Senate Votes for Cloture on Health Care Reform; Bill Inches Towards Final Vote
Despite the fireworks caused by the night-owl Senate vote for cloture on the “Patient Protection and Affordable Care Act” by a margin of 60-40, the real questions remains – what is health care reform going to mean for America? While the Senate and House versions of health care reform legislation are similar in scope, bills contain significant differences in how the legislation will be paid for.
The hotly-contested Senate bill, which does not contain the “public option” insurance coverage provision in its House counterpart, was heralded by President Obama this morning as “a big victory for the American people.” However, given the call for bi-partisanship that emanated from last year’s presidential election, the vote was not a political victory. The vote was so evenly divided down party lines, with every single Republican Senate member opposing the bill, that Democrats were forced to coax votes from waffling Senators such as Joe Lieberman (I-Conn.) and Ben Nelson (D-Neb.) by slicing provisions from the legislation. Specifically, in order to garner Nelson’s vote, amendments were made to the bill’s abortion provisions and a provision was added requiring the federal government to cover Nebraska’s costs for expanded Medicaid coverage after 2016. (No other state is currently slated to receive this benefit.) Additionally, the public option and Medicare expansion program was jettisoned to appease Lieberman and middle-of-the-road Democrats.
The Senate will hold additional procedural votes on the health care bill this week, and a final vote is scheduled for Christmas Eve.

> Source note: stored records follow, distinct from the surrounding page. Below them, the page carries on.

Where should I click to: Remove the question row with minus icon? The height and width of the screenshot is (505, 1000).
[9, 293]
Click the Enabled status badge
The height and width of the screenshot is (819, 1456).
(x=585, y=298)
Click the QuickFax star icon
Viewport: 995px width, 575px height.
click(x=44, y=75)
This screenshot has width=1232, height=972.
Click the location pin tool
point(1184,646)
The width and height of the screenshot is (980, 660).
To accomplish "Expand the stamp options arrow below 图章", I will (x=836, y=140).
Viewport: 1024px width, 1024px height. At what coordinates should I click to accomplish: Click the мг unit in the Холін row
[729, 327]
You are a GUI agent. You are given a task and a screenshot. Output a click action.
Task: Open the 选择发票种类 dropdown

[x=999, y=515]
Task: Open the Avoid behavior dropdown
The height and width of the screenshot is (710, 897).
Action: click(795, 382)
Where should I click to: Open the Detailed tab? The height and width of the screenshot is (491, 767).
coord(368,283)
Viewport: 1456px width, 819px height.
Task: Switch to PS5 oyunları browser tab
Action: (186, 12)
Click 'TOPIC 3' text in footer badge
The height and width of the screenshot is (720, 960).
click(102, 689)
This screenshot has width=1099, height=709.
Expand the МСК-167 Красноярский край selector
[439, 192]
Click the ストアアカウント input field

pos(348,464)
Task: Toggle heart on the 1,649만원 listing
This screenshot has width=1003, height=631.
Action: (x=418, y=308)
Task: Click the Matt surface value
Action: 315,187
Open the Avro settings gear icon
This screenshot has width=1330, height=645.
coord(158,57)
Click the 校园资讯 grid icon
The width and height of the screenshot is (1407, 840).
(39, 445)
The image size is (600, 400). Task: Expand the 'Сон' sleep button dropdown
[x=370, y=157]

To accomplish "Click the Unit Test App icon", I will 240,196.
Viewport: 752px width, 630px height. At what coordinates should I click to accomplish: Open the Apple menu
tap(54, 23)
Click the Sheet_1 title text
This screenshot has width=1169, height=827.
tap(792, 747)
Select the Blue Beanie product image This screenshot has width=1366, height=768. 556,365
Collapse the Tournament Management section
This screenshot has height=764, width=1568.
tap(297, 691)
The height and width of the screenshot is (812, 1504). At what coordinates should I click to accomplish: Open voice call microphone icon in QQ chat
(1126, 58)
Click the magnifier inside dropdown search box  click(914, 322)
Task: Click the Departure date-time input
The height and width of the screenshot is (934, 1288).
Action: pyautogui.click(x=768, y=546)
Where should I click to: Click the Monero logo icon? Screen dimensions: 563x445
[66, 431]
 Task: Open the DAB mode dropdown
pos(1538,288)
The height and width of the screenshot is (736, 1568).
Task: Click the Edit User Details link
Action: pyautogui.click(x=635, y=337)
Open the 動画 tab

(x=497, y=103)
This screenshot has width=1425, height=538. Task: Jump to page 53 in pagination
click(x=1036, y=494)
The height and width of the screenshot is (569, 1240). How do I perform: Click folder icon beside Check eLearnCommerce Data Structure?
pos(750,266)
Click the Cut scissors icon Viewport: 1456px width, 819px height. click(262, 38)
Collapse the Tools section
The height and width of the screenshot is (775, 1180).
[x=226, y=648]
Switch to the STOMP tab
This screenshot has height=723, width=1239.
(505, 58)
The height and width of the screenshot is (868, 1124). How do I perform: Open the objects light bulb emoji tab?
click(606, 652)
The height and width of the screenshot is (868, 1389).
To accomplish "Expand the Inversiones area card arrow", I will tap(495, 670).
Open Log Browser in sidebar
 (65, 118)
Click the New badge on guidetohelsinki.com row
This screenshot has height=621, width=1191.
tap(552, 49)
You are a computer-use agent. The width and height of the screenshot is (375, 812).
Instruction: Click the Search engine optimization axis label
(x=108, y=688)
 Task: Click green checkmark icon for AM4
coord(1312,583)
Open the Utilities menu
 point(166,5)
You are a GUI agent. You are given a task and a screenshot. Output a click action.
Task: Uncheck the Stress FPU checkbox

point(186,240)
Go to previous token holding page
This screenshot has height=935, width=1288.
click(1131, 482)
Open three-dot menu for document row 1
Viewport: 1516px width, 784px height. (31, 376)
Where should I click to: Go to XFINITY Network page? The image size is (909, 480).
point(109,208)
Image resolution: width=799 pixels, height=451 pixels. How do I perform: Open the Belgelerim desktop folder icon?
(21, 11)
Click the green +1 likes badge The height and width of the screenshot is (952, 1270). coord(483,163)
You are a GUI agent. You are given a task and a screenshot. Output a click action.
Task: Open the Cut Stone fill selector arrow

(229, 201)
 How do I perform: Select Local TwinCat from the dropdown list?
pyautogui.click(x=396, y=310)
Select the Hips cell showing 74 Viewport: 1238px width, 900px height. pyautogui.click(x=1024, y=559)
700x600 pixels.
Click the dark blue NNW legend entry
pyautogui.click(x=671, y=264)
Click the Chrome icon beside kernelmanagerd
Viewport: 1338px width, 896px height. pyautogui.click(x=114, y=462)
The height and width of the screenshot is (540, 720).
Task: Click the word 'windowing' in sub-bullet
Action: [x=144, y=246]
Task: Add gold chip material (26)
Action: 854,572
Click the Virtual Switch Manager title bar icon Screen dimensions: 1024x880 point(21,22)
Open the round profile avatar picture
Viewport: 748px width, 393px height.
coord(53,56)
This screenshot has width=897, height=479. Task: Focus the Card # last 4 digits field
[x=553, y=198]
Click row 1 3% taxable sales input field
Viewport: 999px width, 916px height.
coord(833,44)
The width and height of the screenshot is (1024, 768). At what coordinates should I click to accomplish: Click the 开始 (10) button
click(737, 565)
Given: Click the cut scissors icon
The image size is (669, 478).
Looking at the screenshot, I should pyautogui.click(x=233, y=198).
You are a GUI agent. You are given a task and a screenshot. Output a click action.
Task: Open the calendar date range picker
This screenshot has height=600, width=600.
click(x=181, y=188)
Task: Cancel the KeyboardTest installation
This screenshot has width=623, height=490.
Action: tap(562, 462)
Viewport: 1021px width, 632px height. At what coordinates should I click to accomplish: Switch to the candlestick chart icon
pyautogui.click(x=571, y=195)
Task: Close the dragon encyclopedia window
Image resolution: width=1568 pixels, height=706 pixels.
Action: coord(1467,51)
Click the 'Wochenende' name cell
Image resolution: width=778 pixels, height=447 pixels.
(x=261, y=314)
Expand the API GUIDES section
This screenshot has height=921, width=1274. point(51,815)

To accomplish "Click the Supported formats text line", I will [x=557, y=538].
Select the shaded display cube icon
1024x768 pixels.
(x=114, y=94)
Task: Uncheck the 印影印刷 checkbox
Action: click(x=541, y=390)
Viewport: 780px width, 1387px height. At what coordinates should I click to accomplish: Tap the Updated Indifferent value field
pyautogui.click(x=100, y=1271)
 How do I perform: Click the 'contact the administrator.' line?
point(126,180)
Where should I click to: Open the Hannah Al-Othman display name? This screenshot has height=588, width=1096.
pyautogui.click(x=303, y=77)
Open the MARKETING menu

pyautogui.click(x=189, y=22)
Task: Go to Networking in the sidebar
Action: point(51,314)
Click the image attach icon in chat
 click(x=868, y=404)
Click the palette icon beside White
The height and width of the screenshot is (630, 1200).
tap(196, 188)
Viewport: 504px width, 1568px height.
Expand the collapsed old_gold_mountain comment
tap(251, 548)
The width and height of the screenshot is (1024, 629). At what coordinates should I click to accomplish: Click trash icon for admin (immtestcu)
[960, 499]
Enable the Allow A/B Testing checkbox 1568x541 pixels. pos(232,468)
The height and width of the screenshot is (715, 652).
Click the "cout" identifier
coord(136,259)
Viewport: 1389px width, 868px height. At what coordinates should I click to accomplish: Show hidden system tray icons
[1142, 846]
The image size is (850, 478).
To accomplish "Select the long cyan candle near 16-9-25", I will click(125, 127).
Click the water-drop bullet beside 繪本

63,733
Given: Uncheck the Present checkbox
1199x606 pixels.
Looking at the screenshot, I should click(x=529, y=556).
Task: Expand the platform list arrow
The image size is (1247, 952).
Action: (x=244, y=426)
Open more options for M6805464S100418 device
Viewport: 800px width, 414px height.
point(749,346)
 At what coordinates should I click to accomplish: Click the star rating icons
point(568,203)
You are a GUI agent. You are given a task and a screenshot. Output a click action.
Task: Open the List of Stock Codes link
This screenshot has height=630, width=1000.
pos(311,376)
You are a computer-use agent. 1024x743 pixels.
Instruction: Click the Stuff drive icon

If the bill passes (as expected), the Senate version will then head to a conference committee, where it will be merged with a House health care bill passed last month. Both the House and Senate will then have to approve the final version before it goes to President Obama to be signed into law.
Comparing the House and Senate Versions
Both the House and Senate versions require nearly all individuals to maintain a minimum level of health insurance or pay a penalty, with the House version calling for a penalty of 2.5 percent of adjusted gross income over a certain level ($9,350 for singles and $18,700 for couples). Individuals who cannot afford health insurance will receive subsidies to do so. The House bill provides for the creation of a single-payor, government run insurance plan where individuals can obtain coverage; the Senate bill would instead create new nonprofit private plans overseen by the federal government.
After the jump - comparing the House and Senate bills (continued)
Employers also face a much stricter penalty in the House version for not providing insurance coverage to employees. The House bill requires companies with a payroll of more than $500,000 to provide insurance, or face a penalty of up to 8 percent of their payroll. The Senate bill requires companies with more than 50 employees to pay a fee of up to $750 per worker if any of its employees rely on government subsidies to purchase coverage.
Under both versions, insurers would be barred from charging higher premiums based on a person’s gender or medical history (i.e., pre-existing conditions). The Medicaid program would also be significantly expanded under both versions.
The House bill is, overall, the more expensive piece of legislation. The House package finances subsidies by a combination of tax surcharges on wealthy Americans (individuals with annual incomes over $500,000 and families earning more than $1 million would face a 5.4 percent income tax surcharge) and new Medicare spending reductions. The Senate bill also cuts Medicare by approximately $500 billion, and instead of a tax increase for the wealthy imposes a 40 percent tax on insurance companies that offer “Cadillac” (i.e. high end health plans). The Senate bill additionally increases the Medicare payroll tax for those earning more than $200,000.
The “Tab” for the Bills
The non-partisan Congressional Budget Office has said that the Senate bill will reduce the deficit by $132 billion in the first ten years, and another $1.3 trillion between 2019 and 2029. The initial price tag for the Senate bill has been estimated at $849 billion over the next decade. CBO estimates for the House bill have hovered around $1 trillion over the next ten years.